Adnan Muftareviç bugünlerde yukarıda saydığım saha hizmetleri kadar önemli bir şeye imza atıyor. Saraybosna’da toprağın altına gömülmüş tarihi Osmanlı mezar taşlarını gün yüzüne çıkarıyor.

O mezar taşlarını gördüğümde şöyle demiştim: Osmanlı’nın nöbeti ölünce bile bitmez. Nefes almasanız bile nöbeti tutmaya devam edersiniz. Sessizce tutulan bir nöbettir bu. Bitmeyen bir nöbet. Kim olduğumuzu unutmamak için bazen toprağın altına düşse de yeniden doğmayı, dikilip hatırlatmayı hedefleyen bir nöbet.

Tarihin içinden dirilecek ruhu aramaya geldiklerinde karşılamak üzere ayağa kalkacak bir nöbet.

Bu şuurda olanlar için nöbet yerinin televizyon kanalı, insani yardım veya bir mezar olması fark etmez. Her yer ve şartta üzerine düşeni yerine getirir.

Türkiye, büyük bir hikaye yazıyor. Bunu dünyanın üzerine tüm iyilikleri işleyerek yazıyor. Askeri merhameti taşıyor, tarihi taşıyor. Gazetecisi sınırı bekliyor. İnsani yardım gönüllüsü gönül sathımızı beklemeye devam ediyor. Sadece adını andığım kurumlar değil tüm kurumlar Türkiye’nin Türkiye’den ibare olmadığını göstermek için seferber oluyor.
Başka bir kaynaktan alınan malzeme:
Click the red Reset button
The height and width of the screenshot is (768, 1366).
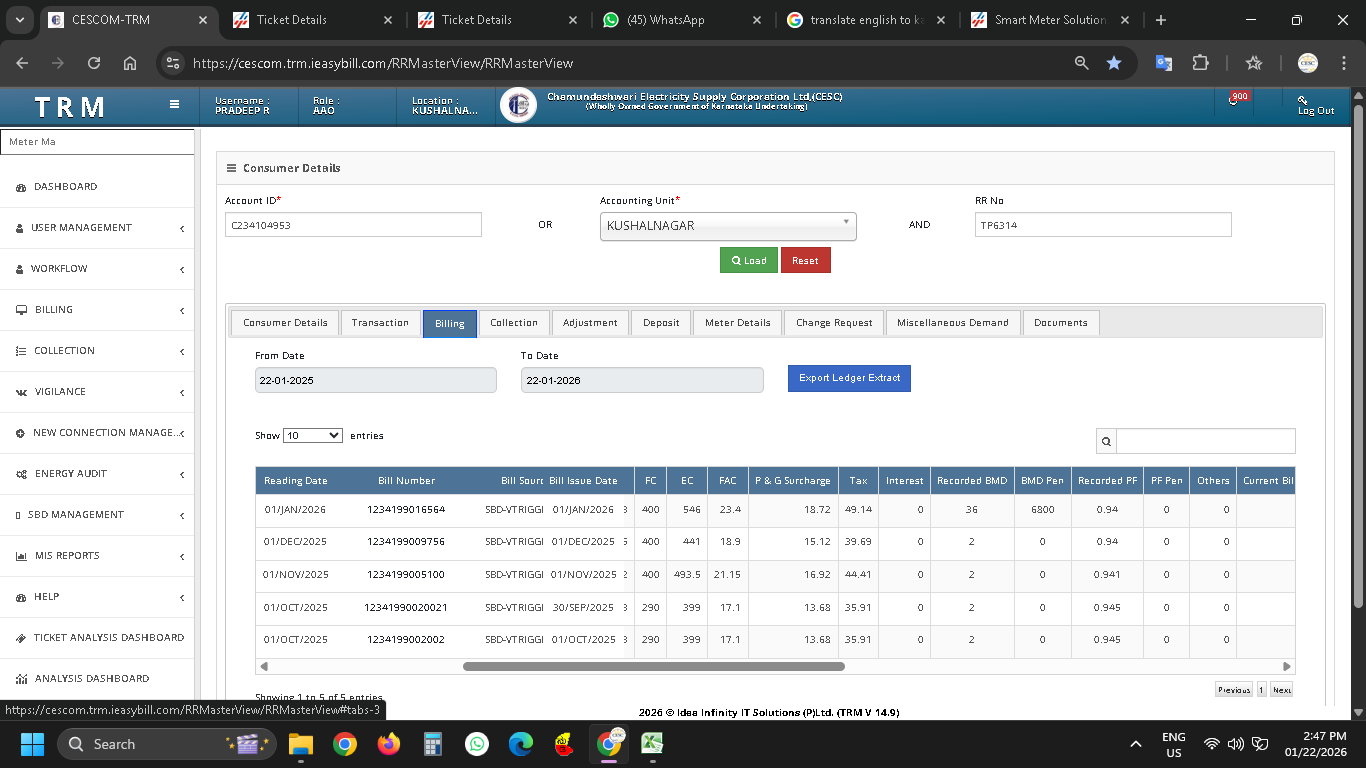pos(805,261)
Bitmeyen nöbetin gönüllü gönülleri zaman da tanımıyor, sınır da. İyiliği, merhameti, adaleti taşımak için kimseden izin de beklemiyor, beklentiye de girmiyor. Evinde olanlar? Onlar da sahaya dualarını, bağışlarını gönderiyor ve irtibatı koparmıyor.